Nos quedamos sentados esperando, hasta mucho después del tiempo normal de acostarse, hasta mucho después del trompetazo de la concha del templo a la medianoche. Sin hablar nada. Mi padre se veía preocupado, sin duda por su hija y por la causa de ese inusitado alargamiento de las «formalidades preliminares». Mi madre se veía preocupada, sin duda acerca de la posibilidad de que su proyecto tan cuidadosamente elaborado para su propia exaltación, de alguna manera se hubiera desbaratado. Pero finalmente se rió y dijo: «Claro. Los sacerdotes no mandarán a Tzitzi a casa en la oscuridad. Las vírgenes del templo le habrán dado un cuarto allá para que pase la noche. Somos unos tontos de estarla esperando despiertos. Vayamos a dormir».

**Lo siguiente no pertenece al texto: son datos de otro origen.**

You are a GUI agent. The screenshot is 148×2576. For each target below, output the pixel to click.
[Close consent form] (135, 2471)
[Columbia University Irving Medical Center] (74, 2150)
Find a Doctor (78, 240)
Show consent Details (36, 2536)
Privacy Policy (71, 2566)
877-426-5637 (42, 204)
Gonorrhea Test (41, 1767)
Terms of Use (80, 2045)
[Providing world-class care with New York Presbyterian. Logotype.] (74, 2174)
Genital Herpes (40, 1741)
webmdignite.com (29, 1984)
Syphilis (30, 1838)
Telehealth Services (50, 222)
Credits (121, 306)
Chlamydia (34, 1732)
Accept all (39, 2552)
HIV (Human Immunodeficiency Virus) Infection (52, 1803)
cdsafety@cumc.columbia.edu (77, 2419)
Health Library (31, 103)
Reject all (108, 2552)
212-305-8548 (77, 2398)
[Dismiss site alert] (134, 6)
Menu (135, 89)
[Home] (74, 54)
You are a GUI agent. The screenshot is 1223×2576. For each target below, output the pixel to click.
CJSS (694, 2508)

Fui a mi esterilla, pero no dormí. Me inquietaba al pensar que si las examinadoras descubrían que Tzitzi no era virgen, ¿y cómo iban a descubrir otra cosa?, los sacerdotes podrían aprovecharse rapazmente de eso. Todos los sacerdotes de nuestros dioses habían hecho ostensiblemente un juramento de celibato, pero ninguna persona inteligente creía que lo cumplían. Las mujeres del templo sostendrían, con verdad, que Tzitzi llegó a ellas ya desprovista de su
chitoli
, membrana, y por lo tanto de su virginidad. De esa condición sólo se la podía culpar a ella por su propio desenfreno anterior. Cuando saliera de nuevo del templo, cualquier cosa que le hubiera pasado en el ínterin no podría achacárseles a los sacerdotes ni probar ningún cargo en contra de ellos.

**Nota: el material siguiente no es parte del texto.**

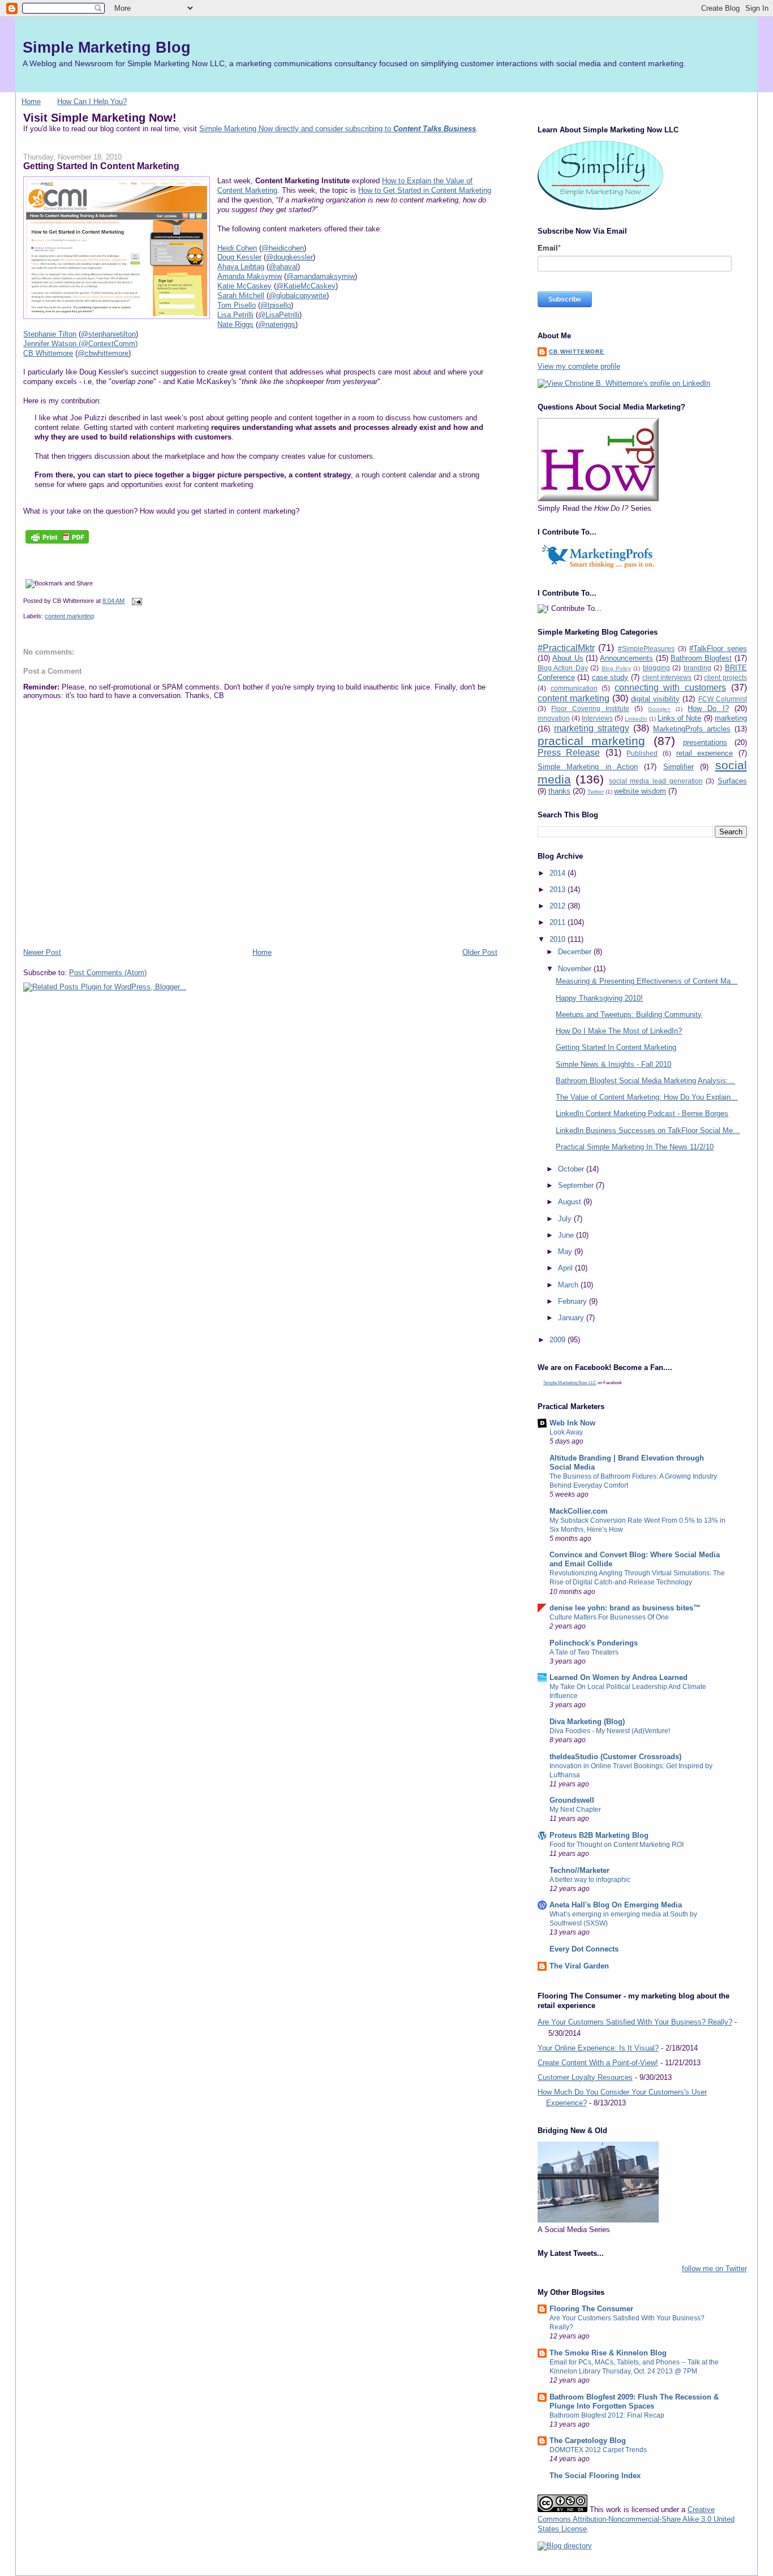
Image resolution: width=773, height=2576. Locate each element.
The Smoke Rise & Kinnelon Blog (608, 2353)
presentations (705, 742)
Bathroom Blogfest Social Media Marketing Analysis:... (645, 1080)
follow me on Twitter (714, 2268)
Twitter (595, 792)
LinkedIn (636, 719)
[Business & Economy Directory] (565, 2545)
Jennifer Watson (51, 343)
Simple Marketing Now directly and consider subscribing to (337, 128)
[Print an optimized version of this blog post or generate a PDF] (57, 543)
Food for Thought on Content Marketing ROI (616, 1845)
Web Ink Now (572, 1423)
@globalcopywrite (298, 295)
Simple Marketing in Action (588, 767)
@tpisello (275, 305)
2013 (558, 889)
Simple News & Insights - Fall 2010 (613, 1064)
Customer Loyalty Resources (585, 2077)
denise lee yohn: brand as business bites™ (625, 1608)
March (569, 1285)
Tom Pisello (236, 305)
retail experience (704, 753)
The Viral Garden (579, 1966)
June (567, 1235)
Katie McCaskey (244, 286)
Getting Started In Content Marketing (101, 166)
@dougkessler (289, 257)
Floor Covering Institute (590, 708)
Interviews (597, 718)
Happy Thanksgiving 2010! (599, 998)
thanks (559, 791)
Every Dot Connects (584, 1949)
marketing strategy (591, 728)
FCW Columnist (722, 699)
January (572, 1317)
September (577, 1185)
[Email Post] (135, 600)
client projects (725, 677)
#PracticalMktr (566, 648)
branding (697, 667)
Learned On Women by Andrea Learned (618, 1677)
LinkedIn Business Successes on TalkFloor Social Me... (648, 1130)
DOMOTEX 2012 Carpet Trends (598, 2450)
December (576, 951)
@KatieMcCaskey (306, 286)
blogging (656, 667)
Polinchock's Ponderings (593, 1643)
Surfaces (732, 781)
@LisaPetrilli (278, 315)
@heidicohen (282, 248)
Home (31, 101)
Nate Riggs (235, 324)
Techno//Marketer (579, 1870)
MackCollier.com (578, 1511)
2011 (558, 922)
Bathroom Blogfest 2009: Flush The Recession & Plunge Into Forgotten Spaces (634, 2401)
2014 (558, 873)
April (566, 1268)
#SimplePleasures (646, 648)
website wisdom (640, 791)
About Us (567, 658)
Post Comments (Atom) (108, 972)
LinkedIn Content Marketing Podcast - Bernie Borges (642, 1113)
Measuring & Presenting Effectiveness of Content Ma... (646, 981)
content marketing (69, 616)
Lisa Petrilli (235, 315)
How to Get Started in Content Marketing (424, 190)
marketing (731, 718)
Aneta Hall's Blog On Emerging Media (615, 1905)
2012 (558, 906)
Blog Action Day (563, 667)
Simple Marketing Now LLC (569, 1382)
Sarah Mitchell (240, 295)
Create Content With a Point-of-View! (598, 2062)
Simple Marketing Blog (107, 47)
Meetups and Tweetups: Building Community (629, 1014)
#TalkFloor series (718, 648)
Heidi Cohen (237, 248)
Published (642, 753)
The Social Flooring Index (595, 2475)
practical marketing (591, 740)
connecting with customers (670, 687)
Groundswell (571, 1800)
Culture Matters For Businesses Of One (609, 1617)
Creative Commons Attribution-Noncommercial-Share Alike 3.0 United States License (636, 2519)
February (573, 1301)
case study (610, 677)
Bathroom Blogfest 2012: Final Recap (606, 2415)
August (570, 1201)
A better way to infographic (589, 1880)
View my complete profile (579, 366)
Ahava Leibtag (240, 266)
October (572, 1169)
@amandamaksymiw (320, 276)
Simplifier (678, 767)
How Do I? (708, 708)
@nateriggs (276, 324)
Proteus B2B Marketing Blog (599, 1835)
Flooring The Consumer (591, 2308)
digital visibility (655, 699)
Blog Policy (616, 668)
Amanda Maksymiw (249, 276)
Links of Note (679, 718)
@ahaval (283, 266)
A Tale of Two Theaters (584, 1652)
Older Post (479, 952)
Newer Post (42, 952)
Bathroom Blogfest (701, 658)
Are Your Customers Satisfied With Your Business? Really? (635, 2022)
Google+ (659, 709)
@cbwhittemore (103, 353)
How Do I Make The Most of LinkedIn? (619, 1031)
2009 (558, 1340)
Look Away (566, 1432)
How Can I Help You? (92, 101)
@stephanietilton (108, 334)
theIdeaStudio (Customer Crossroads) (615, 1756)
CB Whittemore (48, 353)
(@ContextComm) (108, 343)
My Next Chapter (575, 1809)
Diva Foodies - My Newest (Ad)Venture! (609, 1731)
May (566, 1251)
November (576, 968)
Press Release (569, 752)
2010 (558, 939)
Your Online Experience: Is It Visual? (598, 2048)
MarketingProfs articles (692, 729)
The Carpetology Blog (587, 2440)
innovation (554, 718)
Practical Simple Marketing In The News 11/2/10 (635, 1147)
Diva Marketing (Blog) (587, 1721)
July (566, 1218)
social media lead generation (656, 781)
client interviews (667, 677)
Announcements (626, 658)
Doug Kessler (239, 257)
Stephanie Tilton (49, 334)
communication (574, 688)
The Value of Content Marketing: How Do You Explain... (646, 1097)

Me revolvía angustiado sobre mi esterilla, imaginando a esos sacerdotes utilizándola durante la noche, uno tras otro, y regocijadamente llamando a todos los demás de los otros templos de la isla. No porque ellos estuvieran hambrientos sexualmente, pues se suponía que usaban a las mujeres del templo a voluntad. Sin embargo el tipo de mujeres que dedicaban sus vidas al servicio del templo, como ustedes reverendos frailes tal vez hayan observado entre sus propias religiosas, casi nunca eran de facciones o figura como para volver delirante de deseo a un hombre normal. Los sacerdotes debían estar llenos de alegría esa noche al recibir el regalo de carne nueva y joven en la más deseable y bella muchacha de todo Xaltocan, en aquel entonces.

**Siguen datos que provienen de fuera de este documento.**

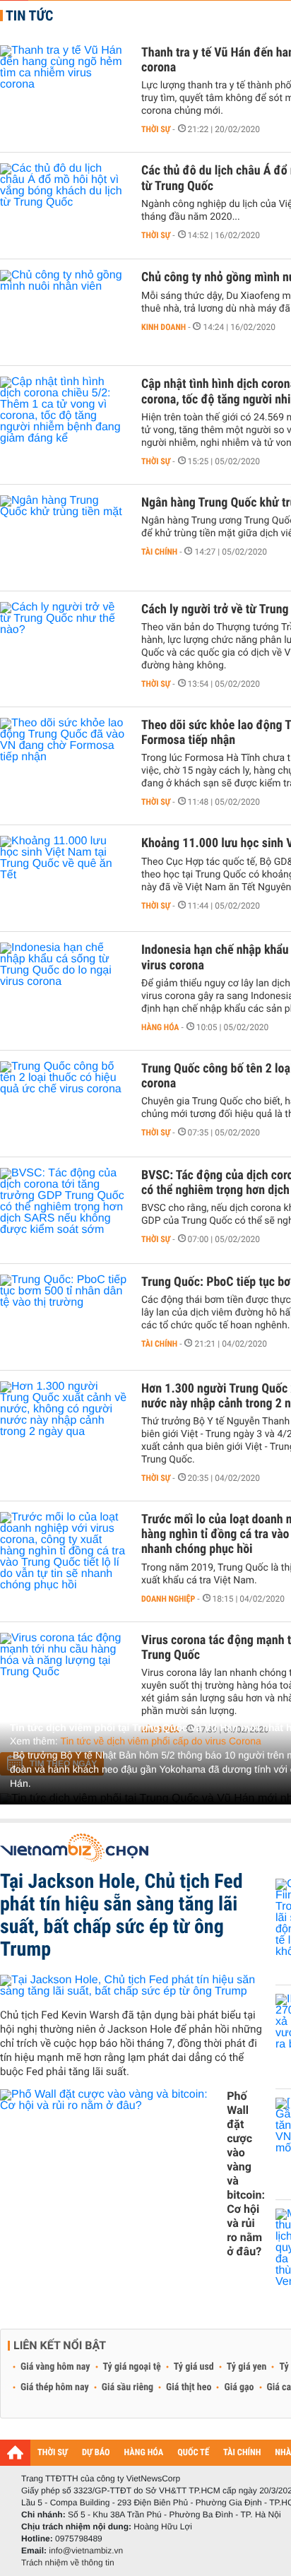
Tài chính (159, 552)
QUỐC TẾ (193, 2452)
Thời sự (155, 129)
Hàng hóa (160, 1027)
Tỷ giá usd (194, 2367)
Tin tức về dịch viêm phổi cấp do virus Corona (161, 1741)
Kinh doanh (163, 327)
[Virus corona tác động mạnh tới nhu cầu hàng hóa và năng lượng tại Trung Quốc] (63, 1675)
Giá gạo (239, 2387)
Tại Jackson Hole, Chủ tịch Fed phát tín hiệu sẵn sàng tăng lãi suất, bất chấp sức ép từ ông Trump (121, 1915)
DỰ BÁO (96, 2452)
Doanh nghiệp (168, 1599)
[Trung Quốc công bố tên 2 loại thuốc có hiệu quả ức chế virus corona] (63, 1103)
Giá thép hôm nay (54, 2387)
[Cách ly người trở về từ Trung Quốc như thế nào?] (63, 644)
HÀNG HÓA (144, 2452)
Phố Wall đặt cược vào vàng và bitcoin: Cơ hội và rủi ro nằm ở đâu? (246, 2173)
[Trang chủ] (15, 2452)
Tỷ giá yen (247, 2367)
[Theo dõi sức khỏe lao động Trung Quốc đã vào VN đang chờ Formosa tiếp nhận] (63, 760)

Los veía caer como rebaños sobre el indefenso cuerpo de Tzitzi, en tropeles como buitres sobre un cadáver desamparado. Agitándose como buitres, graznando como buitres, con sus garras de buitres, negros como buitres. Observaban también otro juramento: nunca desvestirse en toda su vida después de haber hecho el juramento sacerdotal. Sin embargo aun violando ese juramento para caer desnudos encima de Tzitzi, sus cuerpos estarían todavía negros, escamosos y fétidos, por no haberse bañado desde que abrazaron el sacerdocio. Tenía la esperanza de que todo fuera producto de mi imaginación febril. Tenía la esperanza de que mi bella y amada hermana no pasara aquella noche como una carroña desgarrada por los buitres. Pero ningún sacerdote habló jamás de su estancia en el templo, ni para afirmar ni para negar mis temores, pues Tzitzi no volvió a casa por la mañana. Un sacerdote de los cuatro que se la habían llevado la noche anterior, vino y su cara estaba exenta de toda expresión cuando dijo simplemente: «Su hija no es idónea para representar a Teteoínan en las ceremonias. En algún momento ha conocido carnalmente por lo menos a un hombre».